■ **PASSAGE SHOWN**
Back on board – sitting in the cockpit watching the comings and goings and we admired this nice yacht coming into the anchorage….. He went towards a couple of mooring balls – and then carried on going – straight towards the wall….. And then he ran aground. Oh dear….. So Richard is in the dinghy to offer international rescue services – one of the guys took a line to the mooring balls behind and the owner of the yacht started to winch that. Another guy took a line to the dinghy and started to pull – Richard went to the other side and pushed. Eventually they got him free and safely onto a set of mooring balls. There is a reef ledge just along the waterfront but it looks like he grounded before hitting that – which was a bit of luck because I don’t think he would have got off of that without doing some major damage…. Excitement over and we got ourselves ready to go out to dinner.

International rescue

We had dinner at It Rains Fishes – a beautiful waterfront restaurant we are moored almost directly opposite. Richard had a duo fish soup starter whilst I had shrimp croquet – followed by steak for me while Richard was tempted by the steak and lobster combo. The food was fantastic, cooked beautifully, and the ambience was great – although one of the tables behind us was a bit noisy, so not quite the romantic evening it would have been otherwise!  We did succumb to deserts too – I had the chocolate duo while Richard tried out the home-made tiramisu ice cream – but I forgot to take photos.   Doh!!!

■ **DATA EXTRACT**
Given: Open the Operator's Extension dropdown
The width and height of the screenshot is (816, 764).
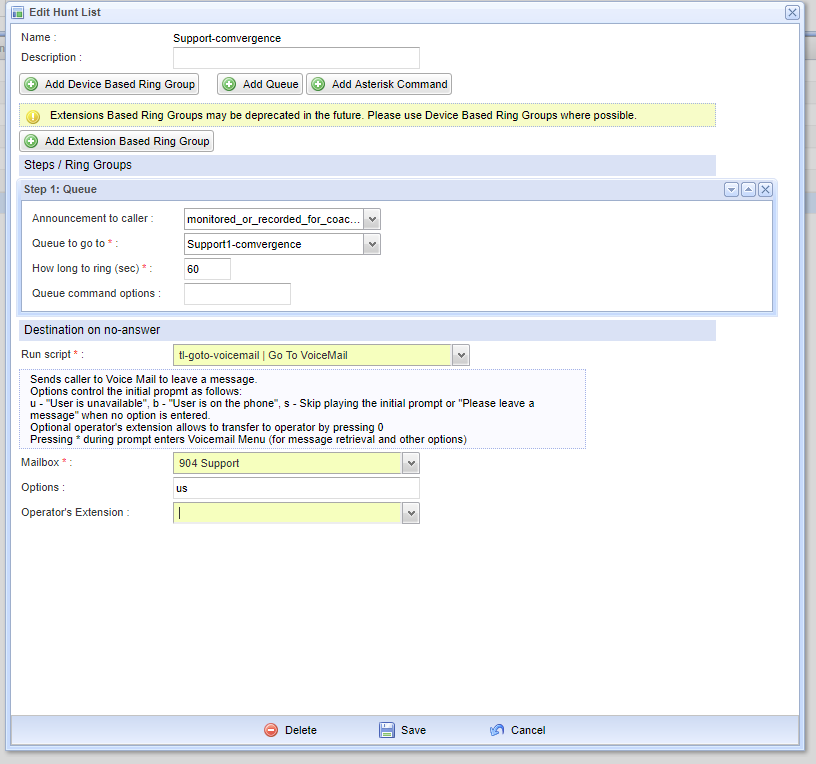Looking at the screenshot, I should point(410,513).
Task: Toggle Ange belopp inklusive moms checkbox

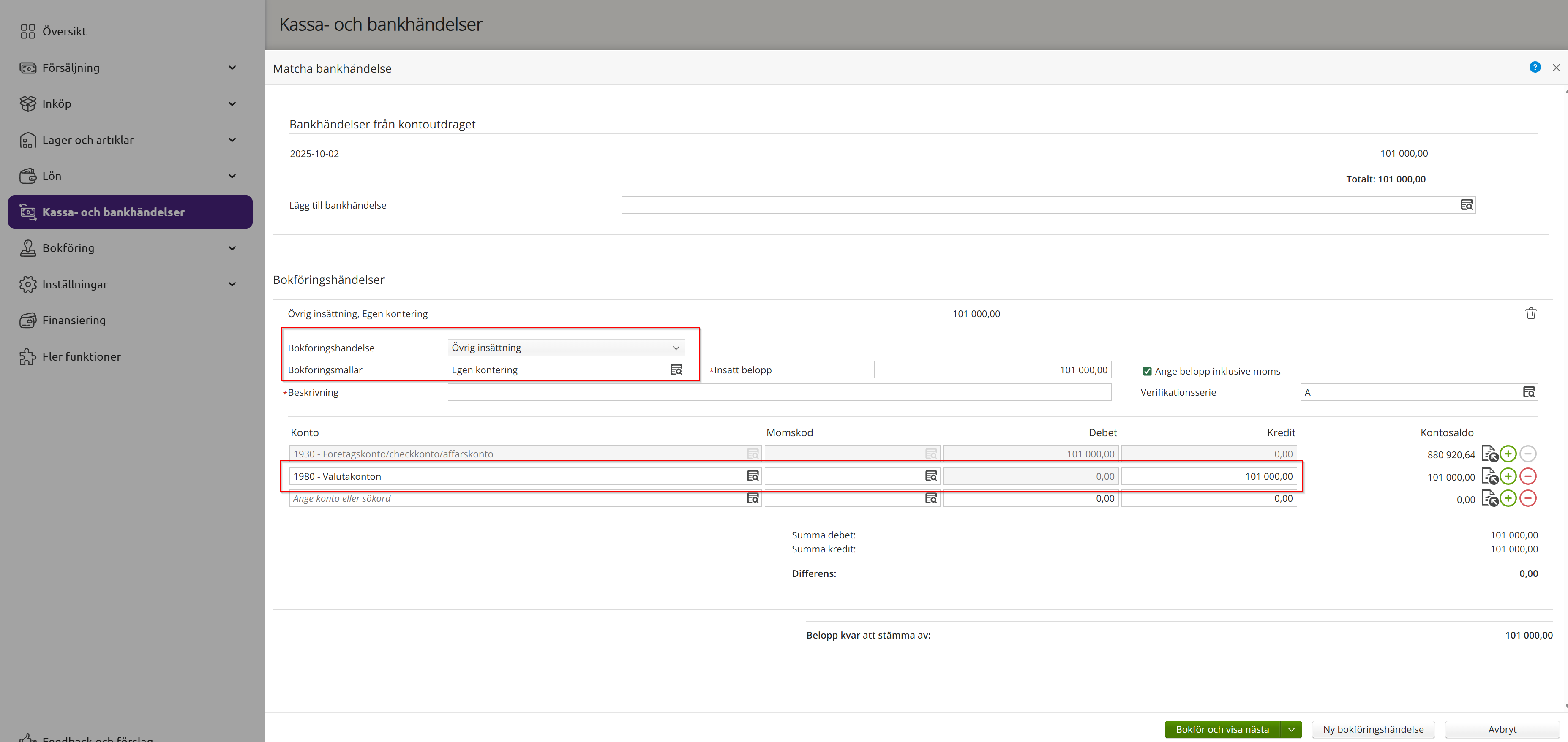Action: point(1147,371)
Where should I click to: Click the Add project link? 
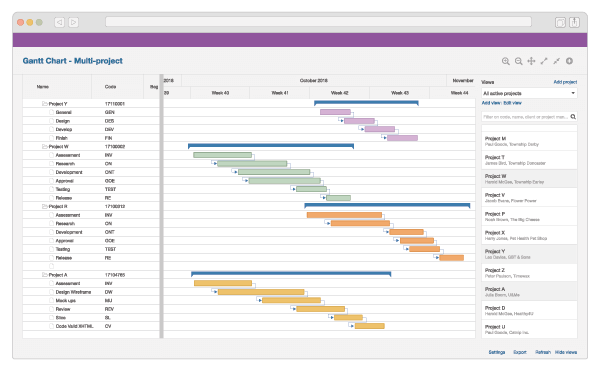tap(565, 82)
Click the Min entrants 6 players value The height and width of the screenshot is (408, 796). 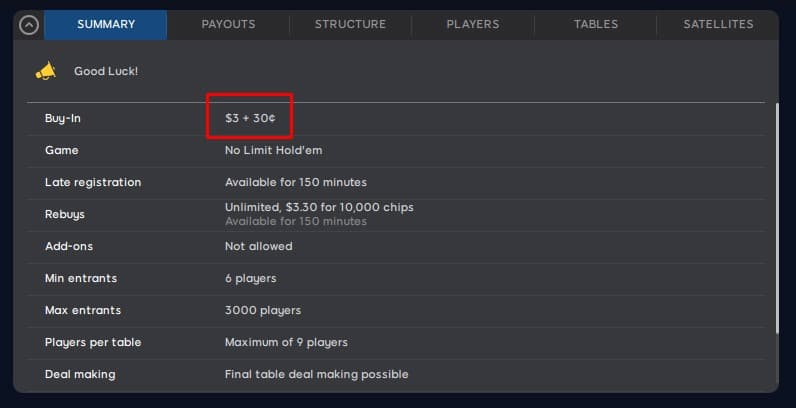250,278
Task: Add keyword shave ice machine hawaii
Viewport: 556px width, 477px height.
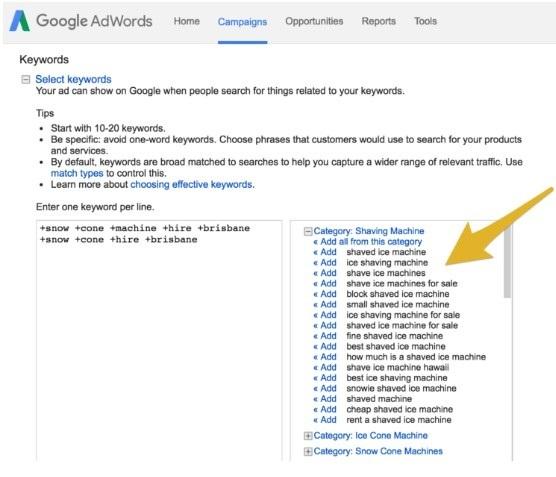Action: click(x=325, y=367)
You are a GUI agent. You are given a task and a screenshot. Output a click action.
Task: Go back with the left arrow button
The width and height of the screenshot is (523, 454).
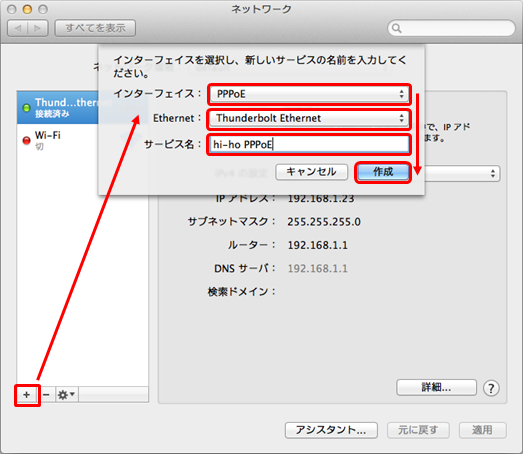(18, 28)
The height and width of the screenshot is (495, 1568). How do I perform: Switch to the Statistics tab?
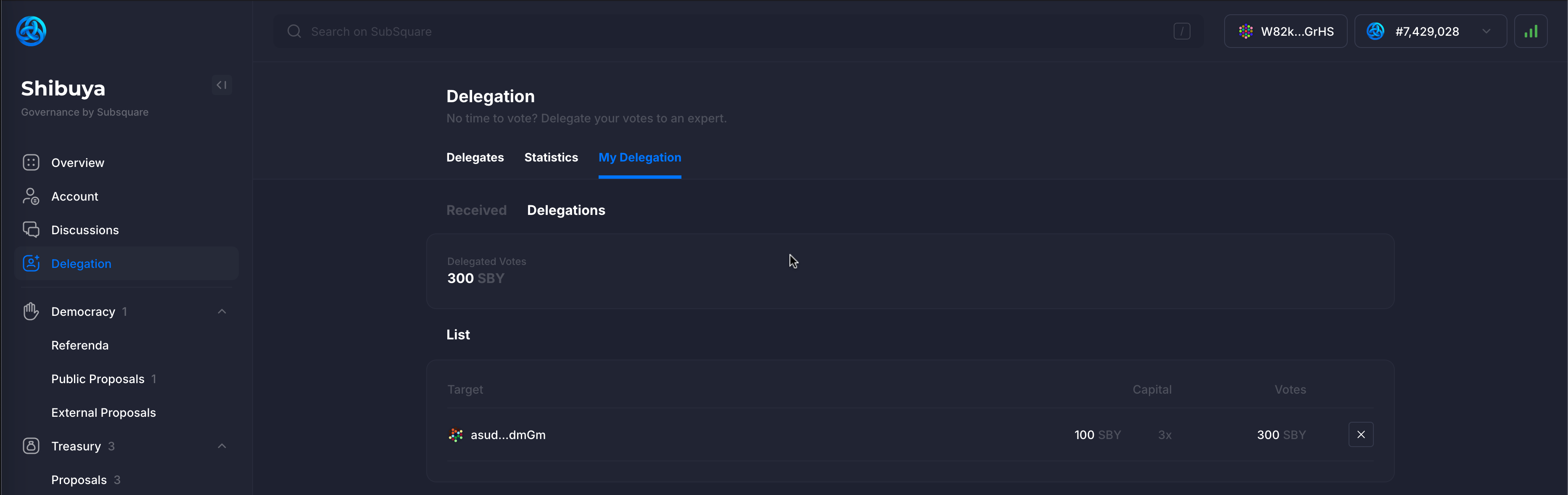click(551, 157)
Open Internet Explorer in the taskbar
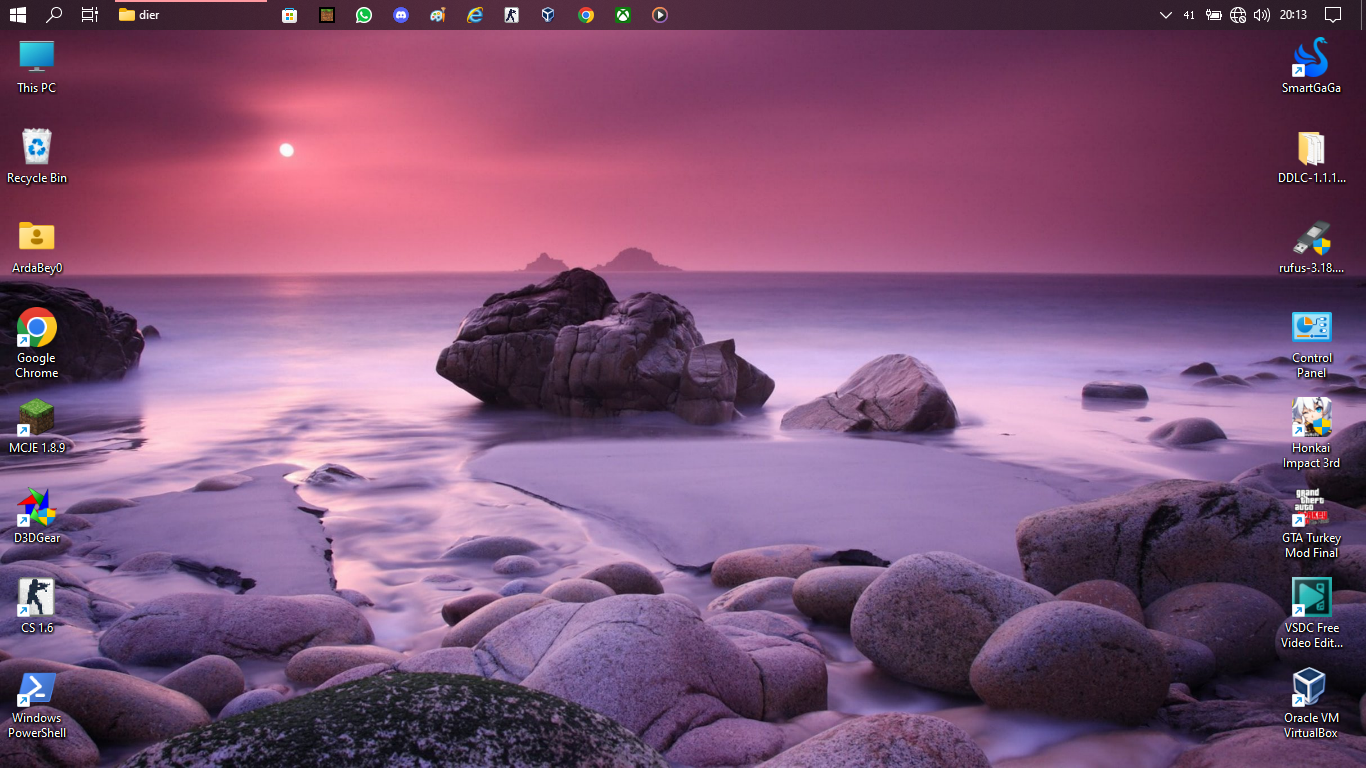 tap(475, 15)
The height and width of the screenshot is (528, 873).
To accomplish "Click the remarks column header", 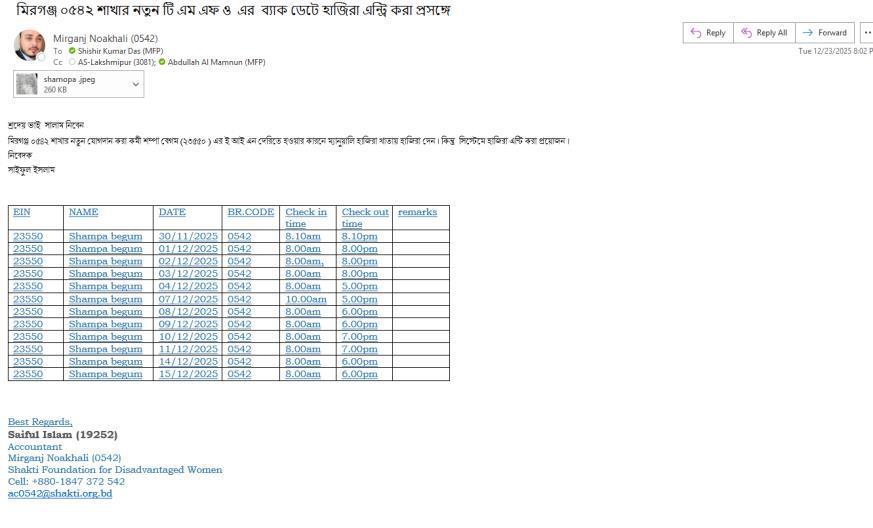I will coord(417,212).
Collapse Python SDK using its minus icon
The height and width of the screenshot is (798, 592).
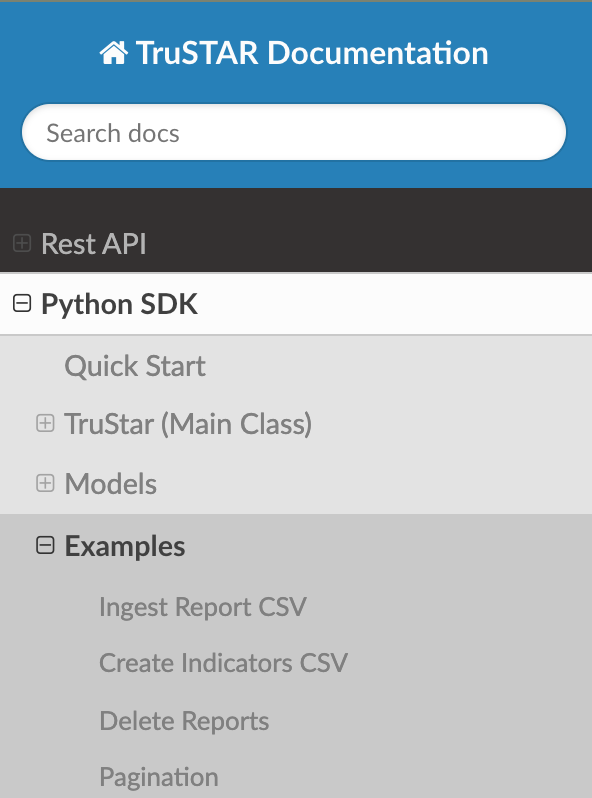(22, 303)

■ **EXERCISE AIM**
In the passage about the grounded yacht and the dinner ashore, what main course did Richard order? The listing has no connection to the passage about the grounded yacht and the dinner ashore.

■ **ANSWER**
The steak and lobster combo.